= TASK INSTRUCTIONS =
Find the line with "The width and height of the screenshot is (860, 483)." in the entries below, then reproduce it and every line after it down to and including the line with "Given: Expand the Principale dropdown", exactly.

Stored items
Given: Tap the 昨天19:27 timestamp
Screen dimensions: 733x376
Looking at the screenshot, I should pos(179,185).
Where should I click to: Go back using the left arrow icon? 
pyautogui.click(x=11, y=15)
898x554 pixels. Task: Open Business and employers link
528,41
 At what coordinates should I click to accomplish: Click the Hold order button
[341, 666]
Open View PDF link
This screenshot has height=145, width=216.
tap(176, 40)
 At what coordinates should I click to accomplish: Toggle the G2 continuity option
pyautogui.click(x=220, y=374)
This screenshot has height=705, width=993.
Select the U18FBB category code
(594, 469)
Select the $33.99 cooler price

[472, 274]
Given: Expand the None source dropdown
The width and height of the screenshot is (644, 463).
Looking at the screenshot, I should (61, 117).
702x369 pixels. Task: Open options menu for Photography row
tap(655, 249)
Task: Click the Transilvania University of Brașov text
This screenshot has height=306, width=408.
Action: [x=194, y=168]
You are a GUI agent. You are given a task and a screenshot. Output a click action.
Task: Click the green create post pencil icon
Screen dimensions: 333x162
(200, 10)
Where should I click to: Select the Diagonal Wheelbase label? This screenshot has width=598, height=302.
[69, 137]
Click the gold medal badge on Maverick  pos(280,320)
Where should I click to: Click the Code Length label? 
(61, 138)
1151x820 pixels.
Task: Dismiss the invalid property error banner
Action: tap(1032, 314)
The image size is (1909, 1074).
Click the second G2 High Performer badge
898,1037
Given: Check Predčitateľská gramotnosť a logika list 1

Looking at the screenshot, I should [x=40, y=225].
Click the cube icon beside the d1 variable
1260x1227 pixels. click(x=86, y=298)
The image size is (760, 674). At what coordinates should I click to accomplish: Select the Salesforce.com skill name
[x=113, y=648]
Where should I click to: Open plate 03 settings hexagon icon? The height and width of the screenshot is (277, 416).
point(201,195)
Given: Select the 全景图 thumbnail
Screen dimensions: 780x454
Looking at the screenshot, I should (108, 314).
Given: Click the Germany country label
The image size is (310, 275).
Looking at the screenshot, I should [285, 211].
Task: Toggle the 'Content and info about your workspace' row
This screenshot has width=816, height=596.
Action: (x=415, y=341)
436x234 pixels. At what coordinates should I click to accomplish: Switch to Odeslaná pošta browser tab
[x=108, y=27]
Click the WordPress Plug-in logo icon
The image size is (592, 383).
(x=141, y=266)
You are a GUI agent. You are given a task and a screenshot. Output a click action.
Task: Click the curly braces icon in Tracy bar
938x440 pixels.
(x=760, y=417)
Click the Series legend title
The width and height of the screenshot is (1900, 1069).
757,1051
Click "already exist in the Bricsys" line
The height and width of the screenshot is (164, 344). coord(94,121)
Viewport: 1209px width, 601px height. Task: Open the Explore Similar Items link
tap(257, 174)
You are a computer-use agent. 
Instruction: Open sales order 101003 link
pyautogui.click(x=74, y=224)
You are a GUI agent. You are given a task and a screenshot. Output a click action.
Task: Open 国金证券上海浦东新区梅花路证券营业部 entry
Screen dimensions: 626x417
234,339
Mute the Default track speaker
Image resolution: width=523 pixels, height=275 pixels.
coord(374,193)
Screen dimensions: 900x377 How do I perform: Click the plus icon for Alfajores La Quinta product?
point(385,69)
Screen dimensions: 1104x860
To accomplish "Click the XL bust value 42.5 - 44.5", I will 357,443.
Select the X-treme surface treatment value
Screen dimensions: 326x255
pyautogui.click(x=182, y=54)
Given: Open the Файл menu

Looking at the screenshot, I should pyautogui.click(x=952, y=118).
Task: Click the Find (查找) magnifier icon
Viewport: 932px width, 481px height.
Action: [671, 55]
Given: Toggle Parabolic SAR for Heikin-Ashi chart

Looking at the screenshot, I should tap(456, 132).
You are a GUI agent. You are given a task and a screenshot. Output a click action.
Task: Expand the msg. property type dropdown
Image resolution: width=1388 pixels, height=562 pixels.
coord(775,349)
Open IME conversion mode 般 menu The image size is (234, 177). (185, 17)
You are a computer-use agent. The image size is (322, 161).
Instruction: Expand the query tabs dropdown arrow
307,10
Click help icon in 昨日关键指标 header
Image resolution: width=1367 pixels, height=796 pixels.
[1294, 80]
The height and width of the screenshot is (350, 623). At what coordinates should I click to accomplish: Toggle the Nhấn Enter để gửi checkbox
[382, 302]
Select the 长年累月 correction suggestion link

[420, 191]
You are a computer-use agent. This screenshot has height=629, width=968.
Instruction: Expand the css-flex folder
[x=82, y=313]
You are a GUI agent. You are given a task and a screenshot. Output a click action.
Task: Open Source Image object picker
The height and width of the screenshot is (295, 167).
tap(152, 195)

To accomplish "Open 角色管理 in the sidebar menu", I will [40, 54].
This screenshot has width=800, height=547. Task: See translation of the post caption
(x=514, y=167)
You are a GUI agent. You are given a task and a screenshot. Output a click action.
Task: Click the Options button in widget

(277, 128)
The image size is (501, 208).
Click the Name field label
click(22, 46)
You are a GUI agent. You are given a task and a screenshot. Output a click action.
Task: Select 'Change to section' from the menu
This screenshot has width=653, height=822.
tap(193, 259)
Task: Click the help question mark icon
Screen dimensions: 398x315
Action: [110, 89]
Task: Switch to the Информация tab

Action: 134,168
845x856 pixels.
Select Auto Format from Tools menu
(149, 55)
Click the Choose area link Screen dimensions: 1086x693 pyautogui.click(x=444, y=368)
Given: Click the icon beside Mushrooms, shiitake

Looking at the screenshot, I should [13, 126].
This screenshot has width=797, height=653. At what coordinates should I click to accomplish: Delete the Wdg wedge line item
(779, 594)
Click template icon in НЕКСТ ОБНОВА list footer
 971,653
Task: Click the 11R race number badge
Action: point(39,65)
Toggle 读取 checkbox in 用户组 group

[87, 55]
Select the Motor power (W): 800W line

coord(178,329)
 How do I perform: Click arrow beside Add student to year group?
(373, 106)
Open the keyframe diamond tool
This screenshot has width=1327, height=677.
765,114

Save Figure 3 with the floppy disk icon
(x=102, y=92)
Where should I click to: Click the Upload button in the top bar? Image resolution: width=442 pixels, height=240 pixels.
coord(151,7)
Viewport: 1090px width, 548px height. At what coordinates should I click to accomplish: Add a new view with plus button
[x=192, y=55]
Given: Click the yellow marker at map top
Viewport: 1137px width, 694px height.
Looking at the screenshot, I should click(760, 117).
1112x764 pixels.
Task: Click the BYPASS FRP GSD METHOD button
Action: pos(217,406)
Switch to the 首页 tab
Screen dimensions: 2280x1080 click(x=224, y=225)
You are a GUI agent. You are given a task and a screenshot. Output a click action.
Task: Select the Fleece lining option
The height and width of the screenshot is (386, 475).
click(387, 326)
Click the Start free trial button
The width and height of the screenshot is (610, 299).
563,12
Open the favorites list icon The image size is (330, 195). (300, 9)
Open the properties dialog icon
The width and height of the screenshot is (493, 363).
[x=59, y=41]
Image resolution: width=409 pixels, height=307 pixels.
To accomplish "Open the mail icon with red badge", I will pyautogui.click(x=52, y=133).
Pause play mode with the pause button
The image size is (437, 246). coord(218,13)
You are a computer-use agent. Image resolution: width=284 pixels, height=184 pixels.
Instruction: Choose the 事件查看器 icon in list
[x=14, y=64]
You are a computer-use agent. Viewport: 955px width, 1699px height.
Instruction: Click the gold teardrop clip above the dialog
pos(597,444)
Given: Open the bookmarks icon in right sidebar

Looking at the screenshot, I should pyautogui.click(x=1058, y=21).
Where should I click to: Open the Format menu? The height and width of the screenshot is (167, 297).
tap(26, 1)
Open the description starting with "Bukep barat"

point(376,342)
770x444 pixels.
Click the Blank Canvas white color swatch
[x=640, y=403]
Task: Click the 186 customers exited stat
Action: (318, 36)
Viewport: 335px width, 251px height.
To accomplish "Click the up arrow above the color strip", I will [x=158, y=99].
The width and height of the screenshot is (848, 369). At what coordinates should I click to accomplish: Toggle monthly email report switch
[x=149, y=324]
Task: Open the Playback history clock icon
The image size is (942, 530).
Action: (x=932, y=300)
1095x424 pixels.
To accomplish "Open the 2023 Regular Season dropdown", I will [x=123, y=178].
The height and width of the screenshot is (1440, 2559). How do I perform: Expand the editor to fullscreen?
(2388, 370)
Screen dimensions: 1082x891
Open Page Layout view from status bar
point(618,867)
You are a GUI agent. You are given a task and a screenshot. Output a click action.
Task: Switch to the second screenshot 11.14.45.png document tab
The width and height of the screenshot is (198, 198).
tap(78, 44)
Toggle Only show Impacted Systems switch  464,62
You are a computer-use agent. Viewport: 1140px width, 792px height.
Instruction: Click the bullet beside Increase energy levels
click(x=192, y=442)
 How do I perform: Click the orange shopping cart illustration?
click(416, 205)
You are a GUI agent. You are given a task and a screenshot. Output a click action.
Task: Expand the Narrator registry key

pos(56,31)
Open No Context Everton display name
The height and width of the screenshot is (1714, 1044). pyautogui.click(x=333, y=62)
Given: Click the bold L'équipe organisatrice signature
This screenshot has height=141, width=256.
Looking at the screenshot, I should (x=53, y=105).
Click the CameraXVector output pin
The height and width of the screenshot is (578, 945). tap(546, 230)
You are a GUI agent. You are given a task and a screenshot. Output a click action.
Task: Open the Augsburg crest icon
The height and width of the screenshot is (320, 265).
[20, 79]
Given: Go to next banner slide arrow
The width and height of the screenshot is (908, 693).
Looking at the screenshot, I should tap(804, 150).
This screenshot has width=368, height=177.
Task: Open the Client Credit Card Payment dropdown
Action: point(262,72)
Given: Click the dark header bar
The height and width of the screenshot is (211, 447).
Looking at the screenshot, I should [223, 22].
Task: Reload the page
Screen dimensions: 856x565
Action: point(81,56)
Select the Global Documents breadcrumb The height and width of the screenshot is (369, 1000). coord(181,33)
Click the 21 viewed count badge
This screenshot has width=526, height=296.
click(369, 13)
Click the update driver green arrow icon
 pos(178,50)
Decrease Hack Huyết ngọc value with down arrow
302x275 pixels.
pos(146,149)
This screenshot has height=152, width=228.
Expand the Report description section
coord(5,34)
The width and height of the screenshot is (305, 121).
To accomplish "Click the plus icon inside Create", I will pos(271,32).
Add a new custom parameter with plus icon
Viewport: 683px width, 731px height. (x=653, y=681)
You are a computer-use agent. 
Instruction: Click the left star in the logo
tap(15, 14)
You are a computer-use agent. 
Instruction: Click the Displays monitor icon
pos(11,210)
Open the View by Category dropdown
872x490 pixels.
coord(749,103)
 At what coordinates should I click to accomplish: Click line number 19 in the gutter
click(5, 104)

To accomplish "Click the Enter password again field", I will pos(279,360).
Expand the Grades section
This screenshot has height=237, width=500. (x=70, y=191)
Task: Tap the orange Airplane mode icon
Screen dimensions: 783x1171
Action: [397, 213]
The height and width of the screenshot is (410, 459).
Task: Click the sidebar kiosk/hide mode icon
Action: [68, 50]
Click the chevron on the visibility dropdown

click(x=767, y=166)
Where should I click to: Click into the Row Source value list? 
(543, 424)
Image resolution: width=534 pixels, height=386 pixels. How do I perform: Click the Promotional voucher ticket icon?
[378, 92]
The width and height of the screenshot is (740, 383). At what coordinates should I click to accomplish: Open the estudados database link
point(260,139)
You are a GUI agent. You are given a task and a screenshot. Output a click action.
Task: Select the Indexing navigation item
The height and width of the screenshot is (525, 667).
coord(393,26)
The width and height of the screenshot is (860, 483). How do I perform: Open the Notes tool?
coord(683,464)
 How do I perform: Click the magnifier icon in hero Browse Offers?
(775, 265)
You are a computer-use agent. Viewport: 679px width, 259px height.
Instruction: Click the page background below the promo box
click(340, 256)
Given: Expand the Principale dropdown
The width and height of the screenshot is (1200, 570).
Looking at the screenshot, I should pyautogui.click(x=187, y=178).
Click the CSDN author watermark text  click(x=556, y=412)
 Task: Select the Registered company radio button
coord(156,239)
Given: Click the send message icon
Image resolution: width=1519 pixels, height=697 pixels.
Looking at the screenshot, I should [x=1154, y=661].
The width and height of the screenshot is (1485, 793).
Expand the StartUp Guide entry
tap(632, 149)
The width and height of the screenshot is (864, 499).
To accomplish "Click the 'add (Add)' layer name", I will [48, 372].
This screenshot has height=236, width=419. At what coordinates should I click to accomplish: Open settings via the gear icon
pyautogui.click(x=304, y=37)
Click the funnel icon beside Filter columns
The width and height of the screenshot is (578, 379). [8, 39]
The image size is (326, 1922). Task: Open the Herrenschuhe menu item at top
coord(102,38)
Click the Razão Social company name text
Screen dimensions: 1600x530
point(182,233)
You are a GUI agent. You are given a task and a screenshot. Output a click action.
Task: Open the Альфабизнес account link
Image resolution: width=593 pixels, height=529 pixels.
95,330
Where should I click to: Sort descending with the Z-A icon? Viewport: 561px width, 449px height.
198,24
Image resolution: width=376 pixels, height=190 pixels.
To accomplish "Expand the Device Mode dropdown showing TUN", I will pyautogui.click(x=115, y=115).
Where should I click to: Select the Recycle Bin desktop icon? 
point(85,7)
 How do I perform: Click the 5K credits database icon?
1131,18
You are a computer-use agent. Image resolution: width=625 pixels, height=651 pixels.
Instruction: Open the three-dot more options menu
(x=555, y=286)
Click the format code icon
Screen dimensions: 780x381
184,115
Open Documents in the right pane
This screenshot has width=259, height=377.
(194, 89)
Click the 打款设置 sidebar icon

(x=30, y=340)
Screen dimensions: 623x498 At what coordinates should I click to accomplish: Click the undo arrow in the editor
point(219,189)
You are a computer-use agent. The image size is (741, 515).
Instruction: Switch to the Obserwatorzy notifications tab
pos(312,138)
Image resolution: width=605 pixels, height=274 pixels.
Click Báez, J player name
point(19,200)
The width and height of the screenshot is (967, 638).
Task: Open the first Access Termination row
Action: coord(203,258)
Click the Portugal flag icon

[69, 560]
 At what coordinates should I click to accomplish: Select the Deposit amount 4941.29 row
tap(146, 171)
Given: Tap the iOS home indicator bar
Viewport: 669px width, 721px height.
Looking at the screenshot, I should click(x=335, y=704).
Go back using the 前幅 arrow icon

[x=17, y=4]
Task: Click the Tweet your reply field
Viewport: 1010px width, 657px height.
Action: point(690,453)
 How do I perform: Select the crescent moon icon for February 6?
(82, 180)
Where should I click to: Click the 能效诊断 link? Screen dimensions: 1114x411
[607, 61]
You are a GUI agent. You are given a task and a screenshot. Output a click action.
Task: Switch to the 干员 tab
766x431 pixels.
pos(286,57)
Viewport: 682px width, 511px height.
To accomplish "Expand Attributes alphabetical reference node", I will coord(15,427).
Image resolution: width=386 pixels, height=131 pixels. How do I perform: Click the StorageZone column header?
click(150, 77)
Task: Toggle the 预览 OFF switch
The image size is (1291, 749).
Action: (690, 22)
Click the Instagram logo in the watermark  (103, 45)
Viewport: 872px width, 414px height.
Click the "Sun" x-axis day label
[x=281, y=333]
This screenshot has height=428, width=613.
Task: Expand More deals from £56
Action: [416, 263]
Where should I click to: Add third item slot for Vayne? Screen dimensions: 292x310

= WRITTEN SOLUTION =
The width and height of the screenshot is (860, 483). How do I perform: Open the Notes tool?
coord(683,464)
 How do I perform: Click the magnifier icon in hero Browse Offers?
(775, 265)
You are a computer-use agent. Viewport: 679px width, 259px height.
Instruction: Click the page background below the promo box
click(340, 256)
Given: Expand the Principale dropdown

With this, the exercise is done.